Requirement
Every record below should be repeated exactly. Omit the pictures.

Records START

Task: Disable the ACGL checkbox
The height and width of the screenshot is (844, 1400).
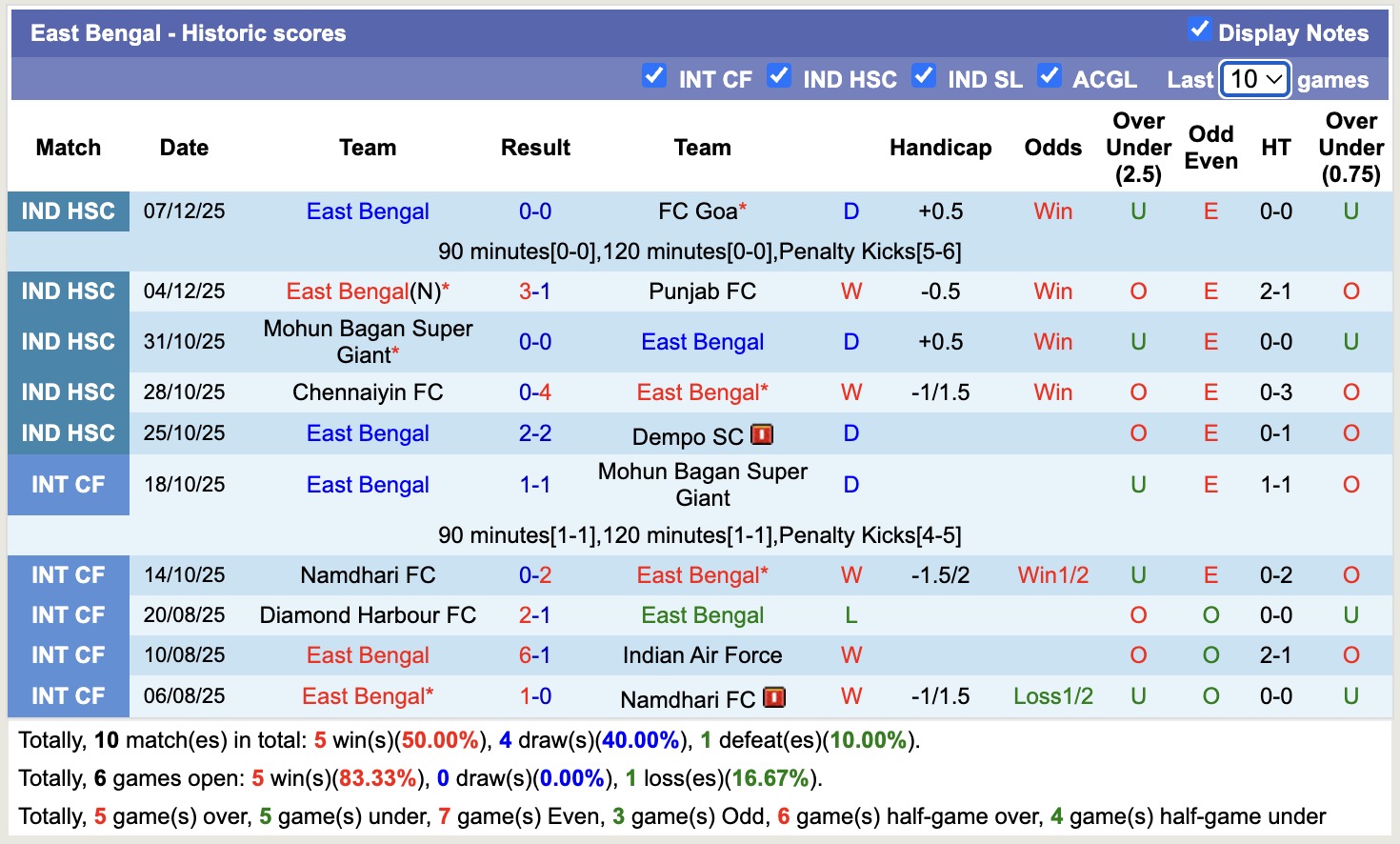Action: click(1050, 76)
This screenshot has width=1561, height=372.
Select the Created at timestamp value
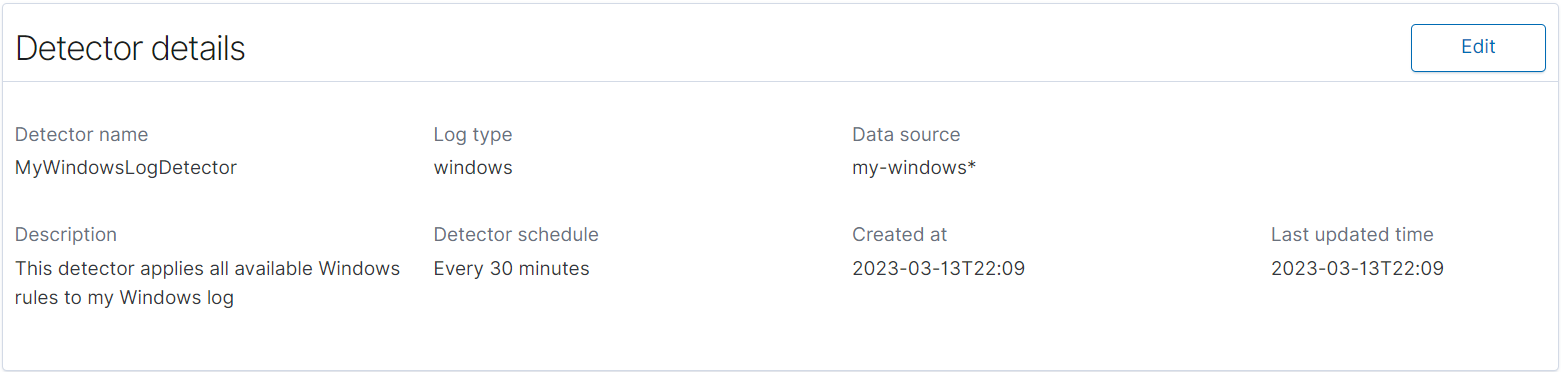939,268
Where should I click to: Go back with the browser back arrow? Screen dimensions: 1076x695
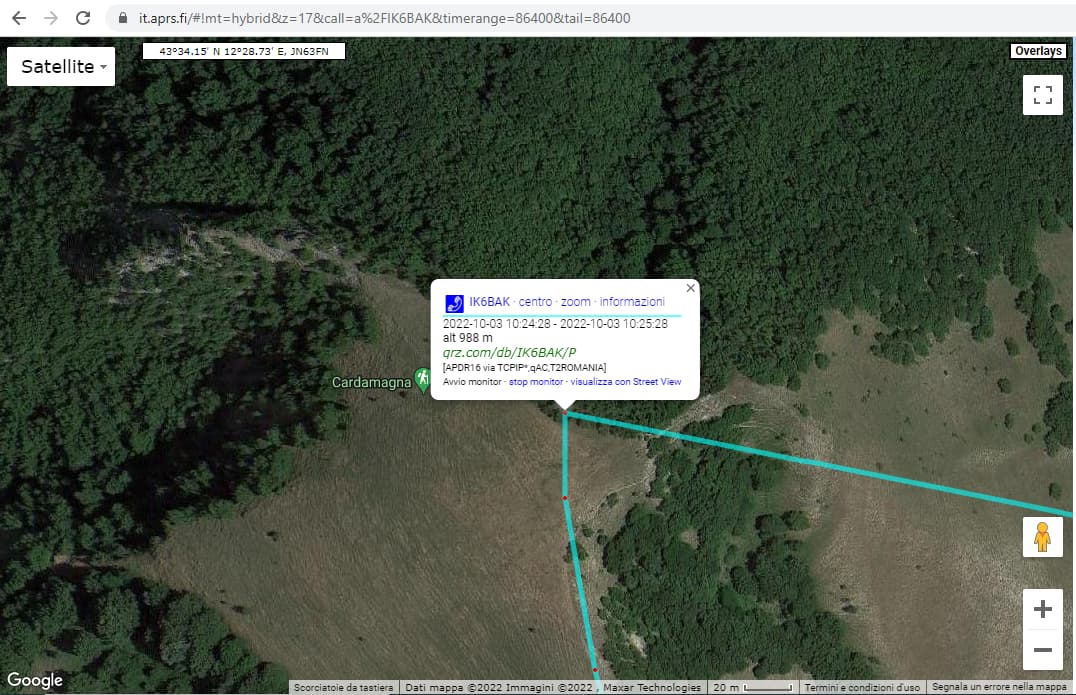[x=19, y=18]
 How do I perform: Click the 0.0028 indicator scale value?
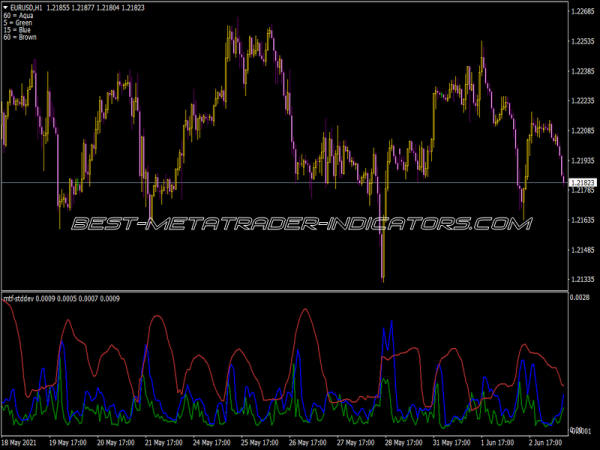[582, 299]
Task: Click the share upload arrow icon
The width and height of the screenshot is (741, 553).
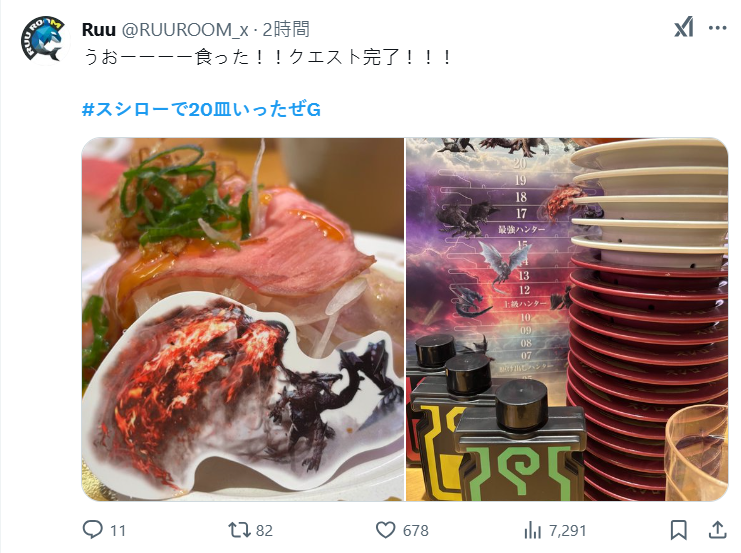Action: (717, 530)
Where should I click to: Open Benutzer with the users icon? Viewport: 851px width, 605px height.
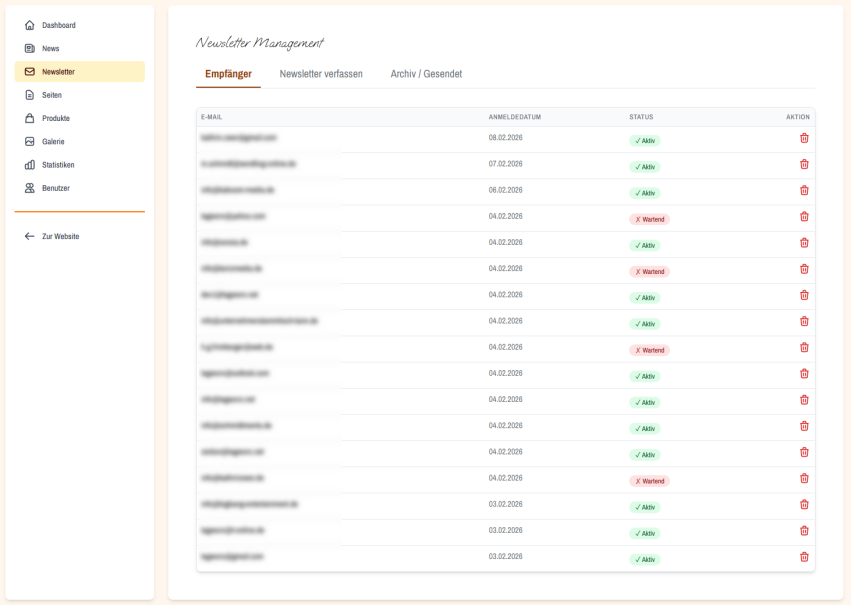coord(28,188)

Records END

Solved exercise
Task: Disable the ACGL checkbox
The height and width of the screenshot is (844, 1400).
Action: click(1050, 76)
This screenshot has width=1561, height=372.
Select the Created at timestamp value
939,268
Where should I click to: Go back with the browser back arrow? Screen dimensions: 1076x695
[x=19, y=18]
 How do I perform: Click the 0.0028 indicator scale value?
[582, 299]
Task: Click the share upload arrow icon
The width and height of the screenshot is (741, 553).
Action: (717, 530)
Where should I click to: Open Benutzer with the users icon? Viewport: 851px width, 605px height.
coord(28,188)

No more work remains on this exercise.